Eric W. Wodlinger for the plaintiffs.
DREBEN, J. These are 144 consolidated appeals under G. L. c. 58A, s. 13, from a decision of the Appellate Tax Board (board) denying abatements to the appellant property owners because they failed to satisfy the preliminary threshold of showing that the Brookline board of assessors employed a deliberate scheme of discriminatory or disproportionate assessment. We affirm the decision of the board.
The appellants, owners of rent-controlled apartment buildings in Brookline, claimed that their properties for the fiscal years 1985, 1986, and 1987 had been disproportionately assessed: that is, their properties had been assessed at a higher percentage of fair cash value than the class of single-family homes in Brookline. In their abatement petitions the appellants also asserted that their properties had been overvalued by the town,
but the parties reached agreement on the valuations eighteen months after the hearings on disproportion had closed. [Note 1]
In order to obtain relief on the basis of disproportionate assessment, a taxpayer must show that there is an "intentional policy or scheme of valuing properties or classes of property at a lower percentage" of fair cash value than the taxpayer's property. Shoppers' World, Inc. v. Assessors of Framingham, 348 Mass. 366 , 377 (1965) (citation omitted). If the taxpayer presents evidence that supports an inference that a scheme of disproportionate assessment exists, the assessors have the burden to show that there was no such scheme, ibid., but the taxpayer has the ultimate burden of persuasion. First Natl. Stores, Inc. v. Assessors of Somerville, 358 Mass. 554 , 562 (1971). See Stilson v. Assessors of Gloucester, 385 Mass. 724 , 727-728 (1982).

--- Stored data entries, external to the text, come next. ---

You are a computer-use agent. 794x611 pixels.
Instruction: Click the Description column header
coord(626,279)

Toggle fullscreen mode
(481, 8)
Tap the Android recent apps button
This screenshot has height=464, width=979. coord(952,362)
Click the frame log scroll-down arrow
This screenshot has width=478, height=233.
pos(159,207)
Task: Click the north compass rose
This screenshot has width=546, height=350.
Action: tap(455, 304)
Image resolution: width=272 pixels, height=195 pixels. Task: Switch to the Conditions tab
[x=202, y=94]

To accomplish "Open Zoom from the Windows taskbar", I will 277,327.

In the view of the appellants, an intentional discriminatory scheme existed because, in a period of dramatically increasing property values, namely fiscal years 1985, 1986, and 1987, the assessors deliberately kept assessments of single-family residences constant, relying on the 1985 certification of the Commissioner of Revenue (commissioner) pursuant to G. L. c. 40, s. 56. Assessments did not change until 1988 when the next certification under the statute occurred.

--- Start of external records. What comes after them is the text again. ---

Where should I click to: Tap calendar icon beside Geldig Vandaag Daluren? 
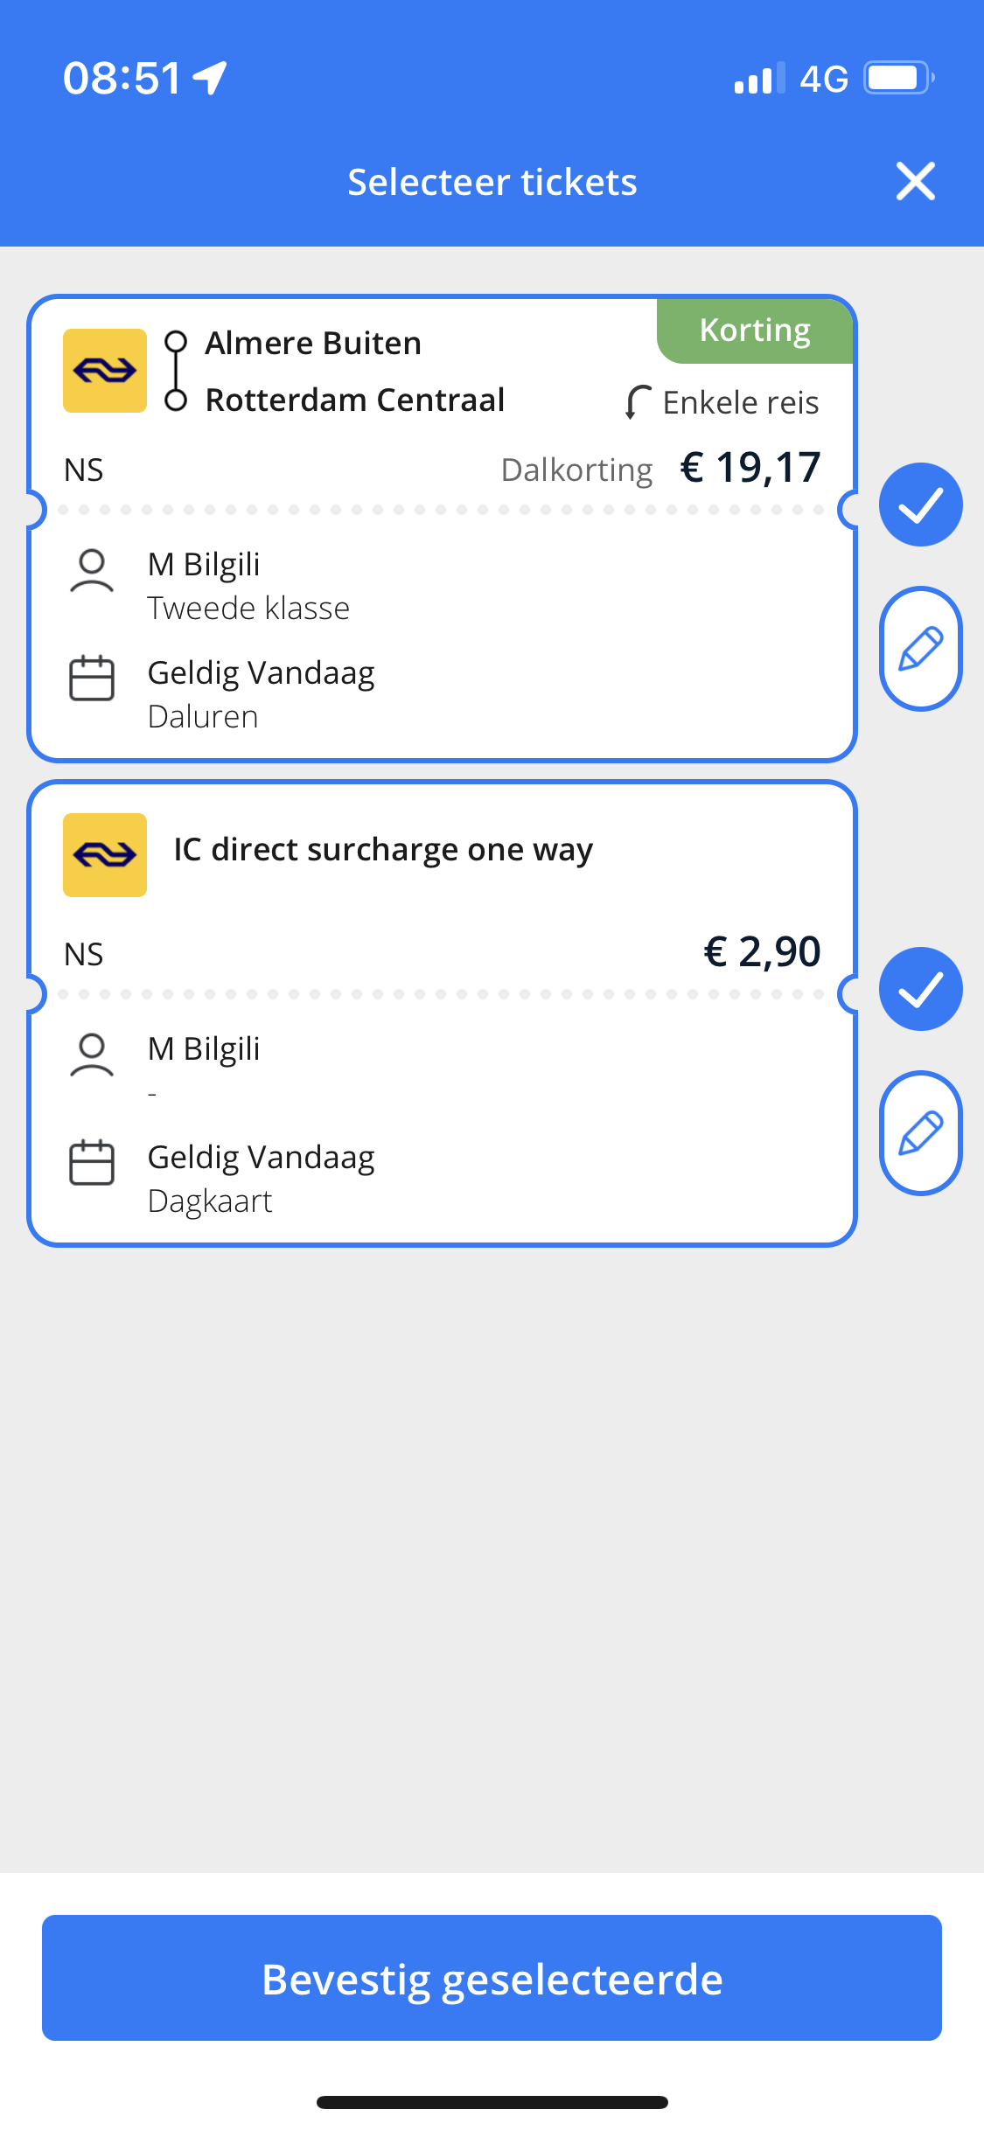[x=92, y=678]
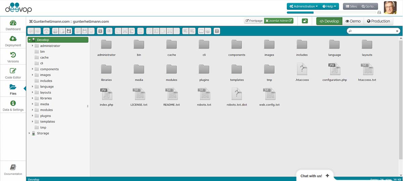
Task: Open the Help dropdown menu
Action: click(x=329, y=6)
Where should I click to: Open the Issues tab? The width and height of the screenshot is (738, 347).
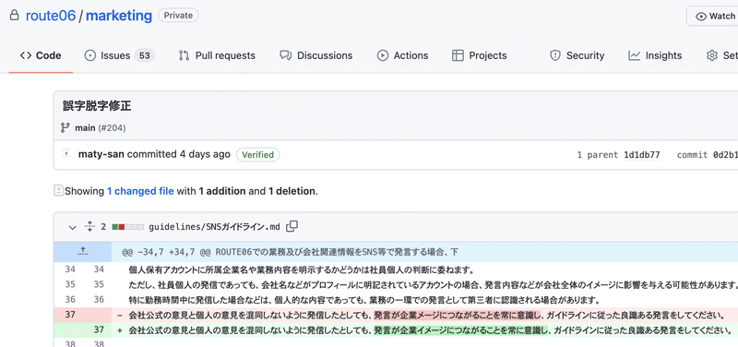[x=120, y=55]
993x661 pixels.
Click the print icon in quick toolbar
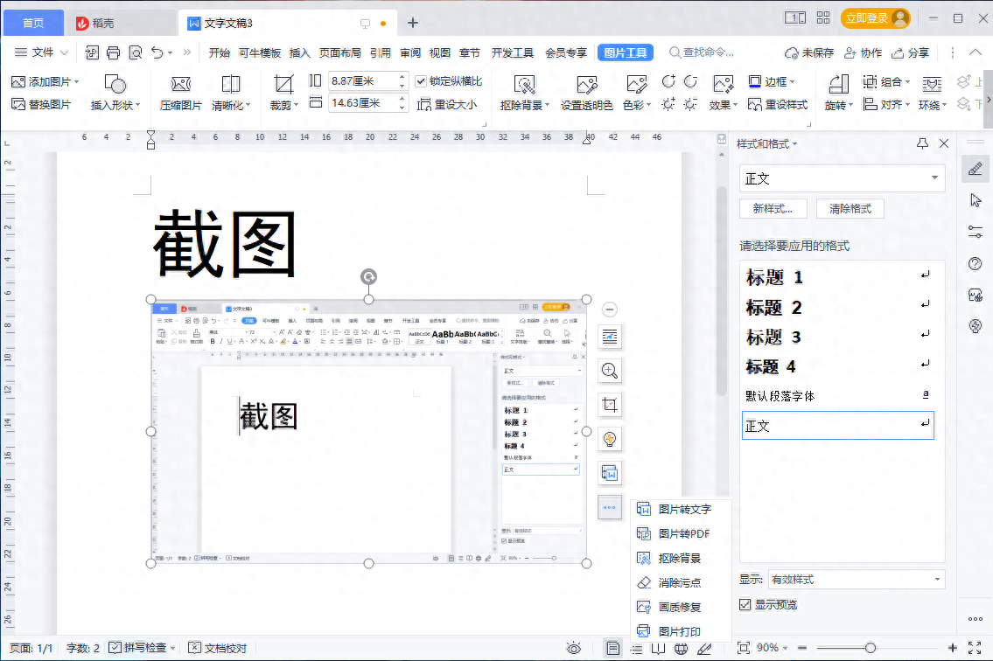click(x=113, y=52)
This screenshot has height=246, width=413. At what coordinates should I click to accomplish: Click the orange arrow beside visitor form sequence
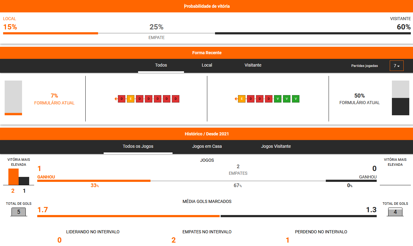coord(236,99)
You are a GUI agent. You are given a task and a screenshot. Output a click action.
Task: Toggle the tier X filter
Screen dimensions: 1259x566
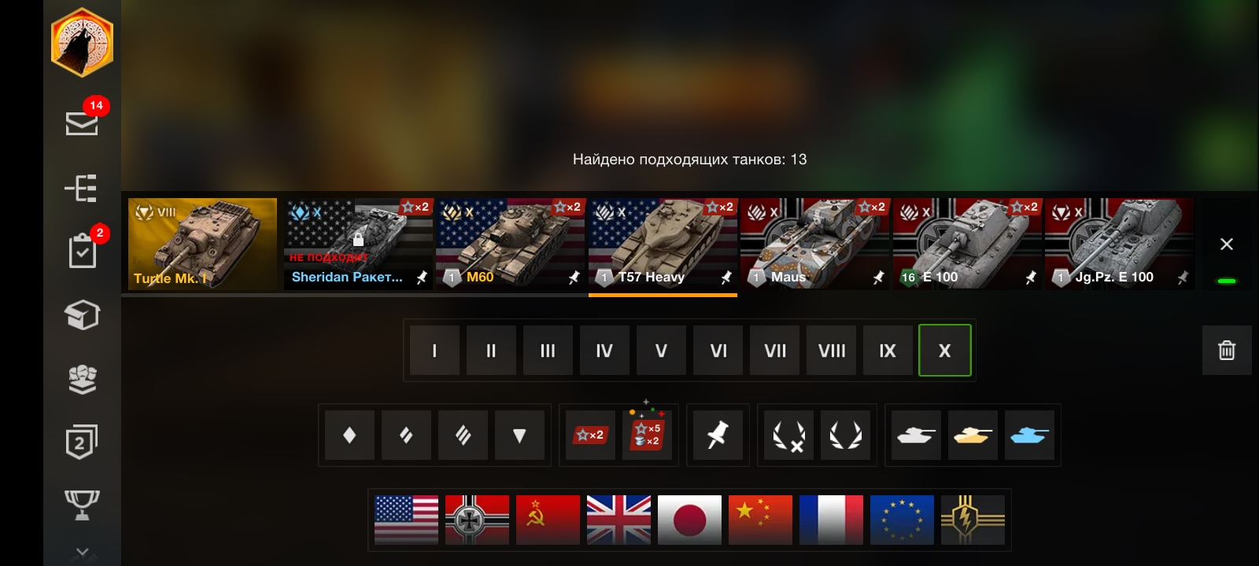(x=944, y=351)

Chapter 40, s. 56, was part of a 1979 legislative effort to effect valuation at full and fair cash value throughout the Commonwealth, see Keniston v. Assessors of Boston, 380 Mass. 888 , 890-891 (1980), and, as amended by St. 1983, c. 79, s. 1, provides that the commissioner "shall triennially certify as to whether the board of assessors is assessing property at full and fair cash valuation." [Note 2]

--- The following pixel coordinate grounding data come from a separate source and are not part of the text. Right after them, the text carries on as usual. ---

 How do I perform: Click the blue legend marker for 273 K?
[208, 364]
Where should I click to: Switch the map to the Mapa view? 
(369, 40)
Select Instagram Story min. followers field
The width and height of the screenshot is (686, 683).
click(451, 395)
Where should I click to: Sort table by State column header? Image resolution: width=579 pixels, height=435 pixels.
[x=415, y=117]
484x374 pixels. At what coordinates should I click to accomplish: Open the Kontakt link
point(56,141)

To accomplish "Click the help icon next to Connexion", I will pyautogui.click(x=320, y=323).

To show that the "scheme" of reliance on the 1985 certification for three fiscal years resulted in disproportionate assessments, the appellants, in addition to presenting three witnesses and an appraiser's report, introduced the commissioner's "equalized valuation" (EQV) reports for 1984 and 1986. The commissioner is required under G. L. c. 58, s. 9, as amended through St. 1987, c. 712, s. 1, to establish every two years "a proposed equalized valuation which shall be the fair cash value of all property in such city or town subject to local taxation ...." In addition, he must determine assessment ratios, which are a comparison of assessed values to the fair cash values of properties, derived primarily from a comparison of assessed values with selling prices. See G. L. c. 58, s. 10. See also G. L. c. 58A, s. 12C, set forth in the margin. [Note 3] The ratios are computed by dividing the assessed valuations by the sales prices and expressing the quotient as a percentage. Macioci v. Commissioner of Rev., 386 Mass. 752 , 756 n.8 (1982). Thus if the assessment ratio is 1, the assessment and fair cash value are the same; if less than 1, for example, 0.85, it means that the assessed value is only 85% of the fair cash value.
The commissioner's biennial EQV reports are admissible in evidence, and the assessment ratios contained in the EQV reports are prima facie evidence of the ratios at which properties are assessed. See G. L. c. 58, s. 12C (note 3, supra). According to the 1984 "equalized valuation" (fair cash value) report, the assessment ratio for the single family class in Brookline was 0.85, or 85%, while the ratio for the apartment class was 1.0. The 1986 EQV report states that both the single-
family and the apartment building class had the same ratio, namely 0.71, or 71%. [Note 4]
The appellants argue that since their properties were valued at fair cash value (by virtue of their 1992 agreement with the assessors, see note 1, supra), they are entitled to at least [Note 5] a reduction to 85% of fair cash value for fiscal 1985 and to 71% of fair cash value for fiscal years 1986 and 1987. [Note 6] See Tregor v. Assessors of Boston, 377 Mass. 602 , 612, cert. denied, 444 U.S. 841 (1979) (taxpayer who is disproportionately assessed is entitled to an abatement to the assessment of the class of property valued at the lowest percentage of fair cash value).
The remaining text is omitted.